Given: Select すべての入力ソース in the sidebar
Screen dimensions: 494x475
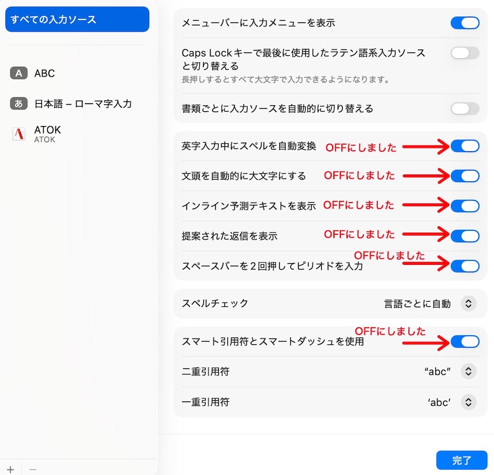Looking at the screenshot, I should coord(77,20).
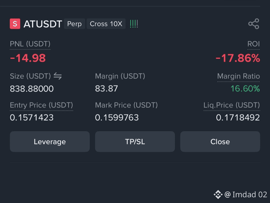Tap the -17.86% ROI value
270x203 pixels.
(x=238, y=58)
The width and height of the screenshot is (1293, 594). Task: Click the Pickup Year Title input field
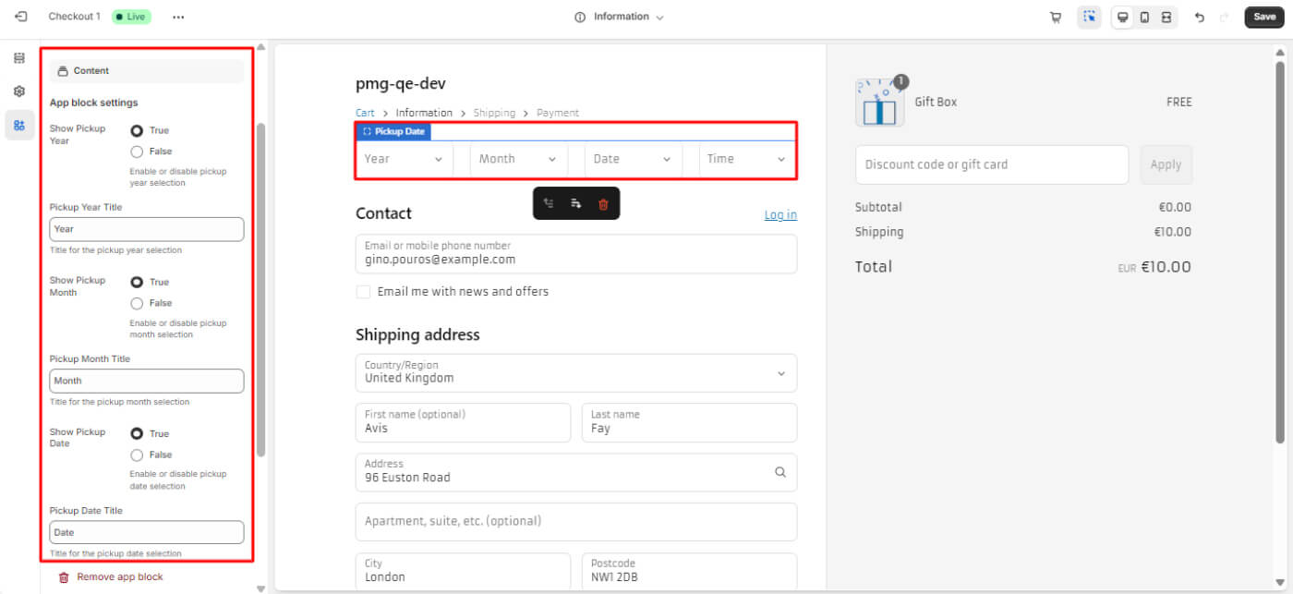[147, 229]
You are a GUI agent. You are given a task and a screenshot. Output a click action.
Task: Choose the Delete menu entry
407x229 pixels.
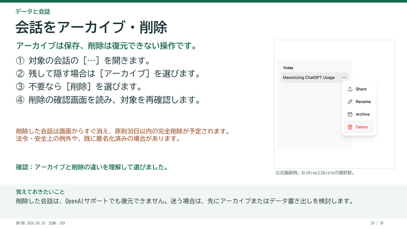tap(359, 127)
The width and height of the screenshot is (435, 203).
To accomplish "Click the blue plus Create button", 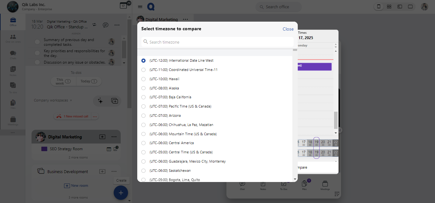I will [121, 193].
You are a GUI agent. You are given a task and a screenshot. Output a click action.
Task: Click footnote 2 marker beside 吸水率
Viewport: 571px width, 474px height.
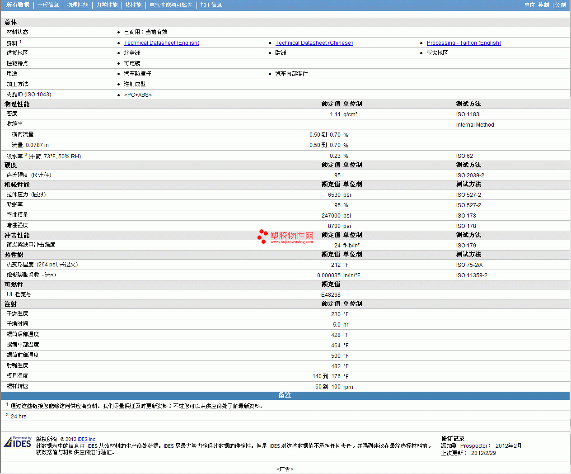click(26, 155)

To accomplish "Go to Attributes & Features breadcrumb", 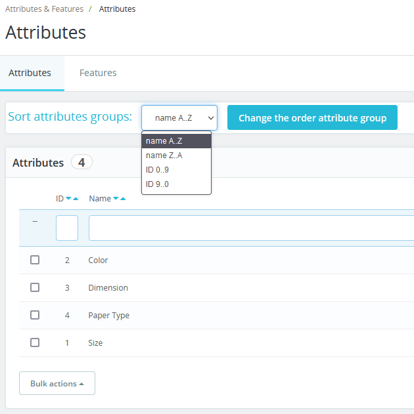I will [x=44, y=9].
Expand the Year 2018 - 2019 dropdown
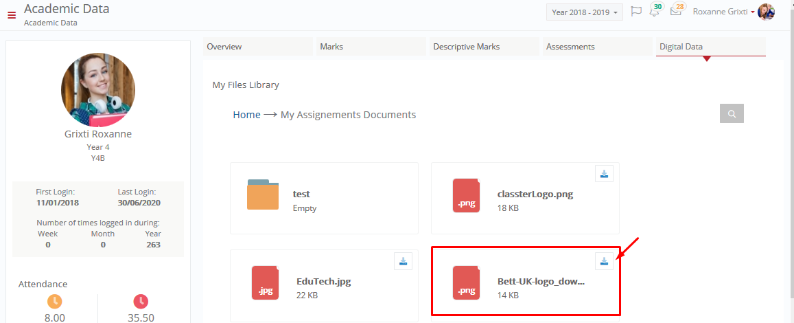 coord(585,12)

* * * * * * *

_Exercise requirements_
Identify each line of the entries that contains the word "Year", and copy those lines.

_Problem solution_
The width and height of the screenshot is (1293, 594). Task: Click the Pickup Year Title input field
Expand the Year 2018 - 2019 dropdown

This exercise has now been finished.